**Dataset content:**

####

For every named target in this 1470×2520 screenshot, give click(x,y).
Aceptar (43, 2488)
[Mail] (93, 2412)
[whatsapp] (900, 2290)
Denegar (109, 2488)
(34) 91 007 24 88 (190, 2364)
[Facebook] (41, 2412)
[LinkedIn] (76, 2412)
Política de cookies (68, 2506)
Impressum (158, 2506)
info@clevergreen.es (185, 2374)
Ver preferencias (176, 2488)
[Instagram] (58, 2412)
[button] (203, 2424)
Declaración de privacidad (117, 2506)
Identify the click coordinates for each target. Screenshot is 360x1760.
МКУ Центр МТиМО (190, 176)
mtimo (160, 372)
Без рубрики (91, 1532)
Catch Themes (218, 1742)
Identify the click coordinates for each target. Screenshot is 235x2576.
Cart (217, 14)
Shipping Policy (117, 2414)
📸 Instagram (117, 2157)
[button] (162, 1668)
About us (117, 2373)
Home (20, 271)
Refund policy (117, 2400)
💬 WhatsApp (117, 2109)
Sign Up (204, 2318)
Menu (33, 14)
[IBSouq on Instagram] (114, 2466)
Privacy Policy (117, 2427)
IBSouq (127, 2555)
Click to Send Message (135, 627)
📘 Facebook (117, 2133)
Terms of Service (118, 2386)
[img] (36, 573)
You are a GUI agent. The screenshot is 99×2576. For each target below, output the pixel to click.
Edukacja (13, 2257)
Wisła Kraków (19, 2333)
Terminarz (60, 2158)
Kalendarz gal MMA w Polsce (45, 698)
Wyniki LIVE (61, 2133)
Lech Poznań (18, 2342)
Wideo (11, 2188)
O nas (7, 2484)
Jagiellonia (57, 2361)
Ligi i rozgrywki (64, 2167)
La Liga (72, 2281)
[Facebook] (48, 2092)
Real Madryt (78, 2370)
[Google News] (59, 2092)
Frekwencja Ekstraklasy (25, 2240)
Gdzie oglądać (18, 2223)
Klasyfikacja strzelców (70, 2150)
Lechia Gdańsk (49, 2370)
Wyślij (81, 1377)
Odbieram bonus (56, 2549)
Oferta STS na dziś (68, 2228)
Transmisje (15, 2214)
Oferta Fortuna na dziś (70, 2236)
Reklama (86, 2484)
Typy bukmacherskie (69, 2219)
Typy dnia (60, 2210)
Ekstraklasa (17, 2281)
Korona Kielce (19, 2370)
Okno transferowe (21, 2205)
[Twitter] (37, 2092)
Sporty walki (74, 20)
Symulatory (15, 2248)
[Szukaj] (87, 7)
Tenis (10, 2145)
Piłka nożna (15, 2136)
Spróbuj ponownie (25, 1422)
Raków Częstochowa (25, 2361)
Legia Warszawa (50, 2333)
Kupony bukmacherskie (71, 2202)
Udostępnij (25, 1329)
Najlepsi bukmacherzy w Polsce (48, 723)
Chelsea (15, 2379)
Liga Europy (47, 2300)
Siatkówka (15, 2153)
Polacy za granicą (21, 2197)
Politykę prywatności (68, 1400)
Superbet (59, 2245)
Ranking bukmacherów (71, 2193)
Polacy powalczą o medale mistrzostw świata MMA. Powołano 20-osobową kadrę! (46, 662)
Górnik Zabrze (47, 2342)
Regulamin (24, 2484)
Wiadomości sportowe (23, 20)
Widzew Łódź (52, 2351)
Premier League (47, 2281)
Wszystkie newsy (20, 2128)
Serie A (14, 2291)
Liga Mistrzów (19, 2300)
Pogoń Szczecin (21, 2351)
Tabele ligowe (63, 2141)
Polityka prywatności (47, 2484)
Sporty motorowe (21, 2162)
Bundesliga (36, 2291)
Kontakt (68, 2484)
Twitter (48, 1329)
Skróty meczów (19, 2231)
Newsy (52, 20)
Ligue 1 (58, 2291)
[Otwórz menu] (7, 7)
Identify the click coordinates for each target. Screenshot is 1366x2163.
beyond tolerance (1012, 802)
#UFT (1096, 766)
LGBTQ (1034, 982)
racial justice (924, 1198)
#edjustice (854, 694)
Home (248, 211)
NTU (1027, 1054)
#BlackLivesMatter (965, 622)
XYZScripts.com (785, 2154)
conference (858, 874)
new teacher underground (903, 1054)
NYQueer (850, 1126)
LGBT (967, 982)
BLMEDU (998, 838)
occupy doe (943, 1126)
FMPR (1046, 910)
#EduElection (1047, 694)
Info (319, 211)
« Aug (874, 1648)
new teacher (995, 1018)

####

Would you please repeat the whole listing exactly as it is?

For every named target in this 1470×2520 screenshot, give click(x,y).
Aceptar (43, 2488)
[Mail] (93, 2412)
[whatsapp] (900, 2290)
Denegar (109, 2488)
(34) 91 007 24 88 (190, 2364)
[Facebook] (41, 2412)
[LinkedIn] (76, 2412)
Política de cookies (68, 2506)
Impressum (158, 2506)
info@clevergreen.es (185, 2374)
Ver preferencias (176, 2488)
[Instagram] (58, 2412)
[button] (203, 2424)
Declaración de privacidad (117, 2506)
Identify the click coordinates for each target. Screenshot is 360x1760.
МКУ Центр МТиМО (190, 176)
mtimo (160, 372)
Без рубрики (91, 1532)
Catch Themes (218, 1742)
Identify the click coordinates for each target. Screenshot is 235x2576.
Cart (217, 14)
Shipping Policy (117, 2414)
📸 Instagram (117, 2157)
[button] (162, 1668)
About us (117, 2373)
Home (20, 271)
Refund policy (117, 2400)
💬 WhatsApp (117, 2109)
Sign Up (204, 2318)
Menu (33, 14)
[IBSouq on Instagram] (114, 2466)
Privacy Policy (117, 2427)
IBSouq (127, 2555)
Click to Send Message (135, 627)
📘 Facebook (117, 2133)
Terms of Service (118, 2386)
[img] (36, 573)
You are a GUI agent. The screenshot is 99×2576. For each target below, output the pixel to click.
Edukacja (13, 2257)
Wisła Kraków (19, 2333)
Terminarz (60, 2158)
Kalendarz gal MMA w Polsce (45, 698)
Wyniki LIVE (61, 2133)
Lech Poznań (18, 2342)
Wideo (11, 2188)
O nas (7, 2484)
Jagiellonia (57, 2361)
Ligi i rozgrywki (64, 2167)
La Liga (72, 2281)
[Facebook] (48, 2092)
Real Madryt (78, 2370)
[Google News] (59, 2092)
Frekwencja Ekstraklasy (25, 2240)
Gdzie oglądać (18, 2223)
Klasyfikacja strzelców (70, 2150)
Lechia Gdańsk (49, 2370)
Wyślij (81, 1377)
Odbieram bonus (56, 2549)
Oferta STS na dziś (68, 2228)
Transmisje (15, 2214)
Oferta Fortuna na dziś (70, 2236)
Reklama (86, 2484)
Typy bukmacherskie (69, 2219)
Typy dnia (60, 2210)
Ekstraklasa (17, 2281)
Korona Kielce (19, 2370)
Okno transferowe (21, 2205)
[Twitter] (37, 2092)
Sporty walki (74, 20)
Symulatory (15, 2248)
[Szukaj] (87, 7)
Tenis (10, 2145)
Piłka nożna (15, 2136)
Spróbuj ponownie (25, 1422)
Raków Częstochowa (25, 2361)
Legia Warszawa (50, 2333)
Kupony bukmacherskie (71, 2202)
Udostępnij (25, 1329)
Najlepsi bukmacherzy w Polsce (48, 723)
Chelsea (15, 2379)
Liga Europy (47, 2300)
Siatkówka (15, 2153)
Polacy za granicą (21, 2197)
Politykę prywatności (68, 1400)
Superbet (59, 2245)
Ranking bukmacherów (71, 2193)
Polacy powalczą o medale mistrzostw świata MMA. Powołano 20-osobową kadrę! (46, 662)
Górnik Zabrze (47, 2342)
Regulamin (24, 2484)
Wiadomości sportowe (23, 20)
Widzew Łódź (52, 2351)
Premier League (47, 2281)
Wszystkie newsy (20, 2128)
Serie A (14, 2291)
Liga Mistrzów (19, 2300)
Pogoń Szczecin (21, 2351)
Tabele ligowe (63, 2141)
Polityka prywatności (47, 2484)
Sporty motorowe (21, 2162)
Bundesliga (36, 2291)
Kontakt (68, 2484)
Twitter (48, 1329)
Skróty meczów (19, 2231)
Newsy (52, 20)
Ligue 1 (58, 2291)
[Otwórz menu] (7, 7)
Identify the click coordinates for each target. Screenshot is 1366x2163.
beyond tolerance (1012, 802)
#UFT (1096, 766)
LGBTQ (1034, 982)
racial justice (924, 1198)
#edjustice (854, 694)
Home (248, 211)
NTU (1027, 1054)
#BlackLivesMatter (965, 622)
XYZScripts.com (785, 2154)
conference (858, 874)
new teacher underground (903, 1054)
NYQueer (850, 1126)
LGBT (967, 982)
BLMEDU (998, 838)
occupy doe (943, 1126)
FMPR (1046, 910)
#EduElection (1047, 694)
Info (319, 211)
« Aug (874, 1648)
new teacher (995, 1018)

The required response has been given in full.